I took lots of pictures of the quilts, but large portions of this show were clearly marked-no pictures please and I respect that and did not take those pictures. The whole Huskvarna quilt show was off limits for pictures. As a person that has entered quilts in a show, I also appreciate the policing of the quilts.
Here's a picture of the president of the event, Karry Bresenhan reminding people not to touch the quilts, I'm glad she did that. If everyone was allowed to touch the quilts they'd be ruined.
It's my opinion that the quilting done on a quilt is winning the shows. I think the ladies that buy those expensive quilt machines and quilt them, or pay someone to quilt them are being rewarded with prizes. I don't begrudge them. Sooner or later the level of quilting will reach a point such that all attention will go back to the design and then we will see some really fantastic quilts, not that we don't already. Painting and quilting-Oh My! In this day of the big quilt shows, it's not enough just to stitch some fabric together. What time these people have to work on their projects I can only drool over. Lucky them!
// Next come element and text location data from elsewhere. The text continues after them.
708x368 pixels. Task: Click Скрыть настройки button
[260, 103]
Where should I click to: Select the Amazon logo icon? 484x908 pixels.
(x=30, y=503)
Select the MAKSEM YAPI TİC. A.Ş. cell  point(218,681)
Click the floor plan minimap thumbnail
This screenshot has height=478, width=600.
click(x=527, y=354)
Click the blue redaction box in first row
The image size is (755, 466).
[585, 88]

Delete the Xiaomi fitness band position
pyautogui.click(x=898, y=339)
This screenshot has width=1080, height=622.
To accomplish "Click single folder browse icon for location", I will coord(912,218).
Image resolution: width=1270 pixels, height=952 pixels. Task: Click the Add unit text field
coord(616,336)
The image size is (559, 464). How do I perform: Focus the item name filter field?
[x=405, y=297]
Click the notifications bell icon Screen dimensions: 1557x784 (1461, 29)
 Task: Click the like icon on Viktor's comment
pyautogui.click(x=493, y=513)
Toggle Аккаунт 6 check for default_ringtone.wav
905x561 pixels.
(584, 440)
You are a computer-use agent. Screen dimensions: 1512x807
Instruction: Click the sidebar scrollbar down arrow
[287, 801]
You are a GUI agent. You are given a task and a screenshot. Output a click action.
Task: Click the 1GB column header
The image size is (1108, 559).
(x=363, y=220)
Anyway, look around for 2 or 3 hours and go out to lunch at Gino's East Pizza, practically across the street from Pappadeaux. All you need to do is continue on to the light past the blue roof of Pappadeaux and turn left on Golf. Some of the best deep dish pizza in Chicago waits on your left about a half block down-in front of the Meijer.
After you fill up on incredible pizza, go back to the show for a couple more hours. Take a break in your room, then go back and finish up the show. You really can see a lot in one day. You will be amazed at the lack of people looking at the quilts after 5:00. I suppose the buses are leaving for dinner and their return trips home. Or, most people are making their final purchases.
There's no lack of quilting inspiration and stimulation at this show. I got my picture taken with one of the reigning superstars of the quilt world, Alex Anderson. We both like the same clothes! I miss her on TV, but will look forward to seeing her and Ricki Timms at work together on the internet at the Quilt Show.